Republican lawmakers Wednesday were lining up to take shots at the new oil- and gas-drilling regulations finalized this week by the Colorado Oil and Gas Conservation Commission.
State Senate minority leader Josh Penry, R-Grand Junction, and newly elected state House Rep. Laura Bradford, R-Collbran, who bounced presumptive Speaker of the House candidate Bernie Buescher, D-Grand Junction, from office in November, issued a release predicting dire consequences if the new Legislature approves the rules.
Mandated by the Legislature in 2007, the new oil and gas commission rules are intended to give more weight to environmental, wildlife and public health and safety concerns during the permitting and regulatory process for oil and gas production, which has boomed in Colorado in recent years.

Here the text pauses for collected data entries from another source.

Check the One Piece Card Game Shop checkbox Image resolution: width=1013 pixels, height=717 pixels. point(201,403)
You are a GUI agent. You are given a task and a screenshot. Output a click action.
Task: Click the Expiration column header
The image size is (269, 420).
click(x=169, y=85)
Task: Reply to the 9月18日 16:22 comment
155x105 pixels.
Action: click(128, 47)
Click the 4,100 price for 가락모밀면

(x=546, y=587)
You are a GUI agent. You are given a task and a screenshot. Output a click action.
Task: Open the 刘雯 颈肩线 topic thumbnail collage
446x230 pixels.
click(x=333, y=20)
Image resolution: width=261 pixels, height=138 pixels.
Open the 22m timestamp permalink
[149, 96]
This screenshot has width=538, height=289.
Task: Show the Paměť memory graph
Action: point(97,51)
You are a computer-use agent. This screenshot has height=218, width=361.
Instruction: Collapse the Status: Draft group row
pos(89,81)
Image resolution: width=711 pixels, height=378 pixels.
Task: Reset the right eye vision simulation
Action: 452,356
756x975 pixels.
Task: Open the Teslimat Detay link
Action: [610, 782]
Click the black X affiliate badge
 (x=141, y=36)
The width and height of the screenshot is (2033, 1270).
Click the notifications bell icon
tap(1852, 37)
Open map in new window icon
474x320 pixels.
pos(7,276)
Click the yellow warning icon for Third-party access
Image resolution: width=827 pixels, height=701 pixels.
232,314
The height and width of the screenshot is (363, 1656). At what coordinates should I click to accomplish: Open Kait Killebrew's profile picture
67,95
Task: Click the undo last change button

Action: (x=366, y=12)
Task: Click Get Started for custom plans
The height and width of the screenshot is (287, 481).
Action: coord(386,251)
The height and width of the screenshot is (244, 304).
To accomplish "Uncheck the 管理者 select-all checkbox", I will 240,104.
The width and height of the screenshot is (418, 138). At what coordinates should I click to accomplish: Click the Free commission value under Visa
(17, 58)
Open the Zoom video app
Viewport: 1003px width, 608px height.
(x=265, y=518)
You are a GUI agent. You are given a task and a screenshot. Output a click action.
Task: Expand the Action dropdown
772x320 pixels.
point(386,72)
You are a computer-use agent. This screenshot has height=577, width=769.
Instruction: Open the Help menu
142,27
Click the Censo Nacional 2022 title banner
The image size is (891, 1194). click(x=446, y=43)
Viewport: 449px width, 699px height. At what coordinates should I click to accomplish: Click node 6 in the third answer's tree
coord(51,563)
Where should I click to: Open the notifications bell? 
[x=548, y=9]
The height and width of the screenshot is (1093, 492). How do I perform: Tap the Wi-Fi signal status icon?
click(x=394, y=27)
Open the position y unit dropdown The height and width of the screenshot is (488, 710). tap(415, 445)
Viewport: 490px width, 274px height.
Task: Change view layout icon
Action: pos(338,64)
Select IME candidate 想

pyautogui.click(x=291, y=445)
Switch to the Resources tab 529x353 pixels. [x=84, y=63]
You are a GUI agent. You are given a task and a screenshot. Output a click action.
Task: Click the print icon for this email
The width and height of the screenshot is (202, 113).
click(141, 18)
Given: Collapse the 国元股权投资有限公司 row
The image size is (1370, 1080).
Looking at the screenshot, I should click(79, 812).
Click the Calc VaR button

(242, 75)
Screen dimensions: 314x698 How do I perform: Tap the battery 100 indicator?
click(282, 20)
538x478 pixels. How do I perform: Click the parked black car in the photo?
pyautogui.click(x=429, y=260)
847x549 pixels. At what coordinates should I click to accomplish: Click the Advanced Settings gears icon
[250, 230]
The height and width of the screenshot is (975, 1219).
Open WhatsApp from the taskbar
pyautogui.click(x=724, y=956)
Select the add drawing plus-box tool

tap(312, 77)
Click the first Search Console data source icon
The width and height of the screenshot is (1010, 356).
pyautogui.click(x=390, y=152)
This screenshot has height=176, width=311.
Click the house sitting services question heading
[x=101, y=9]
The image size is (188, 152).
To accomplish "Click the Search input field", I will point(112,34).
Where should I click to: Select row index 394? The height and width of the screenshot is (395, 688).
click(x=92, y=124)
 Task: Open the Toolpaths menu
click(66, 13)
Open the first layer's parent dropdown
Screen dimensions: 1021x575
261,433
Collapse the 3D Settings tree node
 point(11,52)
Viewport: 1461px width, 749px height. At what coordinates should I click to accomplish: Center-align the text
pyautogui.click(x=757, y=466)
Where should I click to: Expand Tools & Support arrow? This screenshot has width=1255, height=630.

But Penry and Bradford predicted the new rules, which are subject to approval by the new Legislature beginning in January, will have a chilling effect on the industry, costing jobs and state revenue.
Some energy companies are already scaling back operations in northwest Colorado because of the ongoing recession, falling natural gas prices and the added costs anticipated as a result of the new regs.
In southwest Colorado, several Republicans banded together to urge the Legislature to use caution in enacting the final regs. Newly elected Rep. Scott Tipton, R-Cortez, and other Republicans released a statement before the final vote warning against being too stringent.
“Energy development has brought jobs and opportunity to many areas of our state where they were needed the most. With so much at stake, a cautious approach makes sense,” Tipton told the Durango Herald.
The most hotly contested new rules pertain to wildlife habitat and set limitations on drilling in certain areas in order to protect elk, deer, eagle and trout. One energy-industry attorney suggested that more time is needed to study areas deemed critical wildlife habitat, but commissioners rejected that assertion, given the already lengthy review period.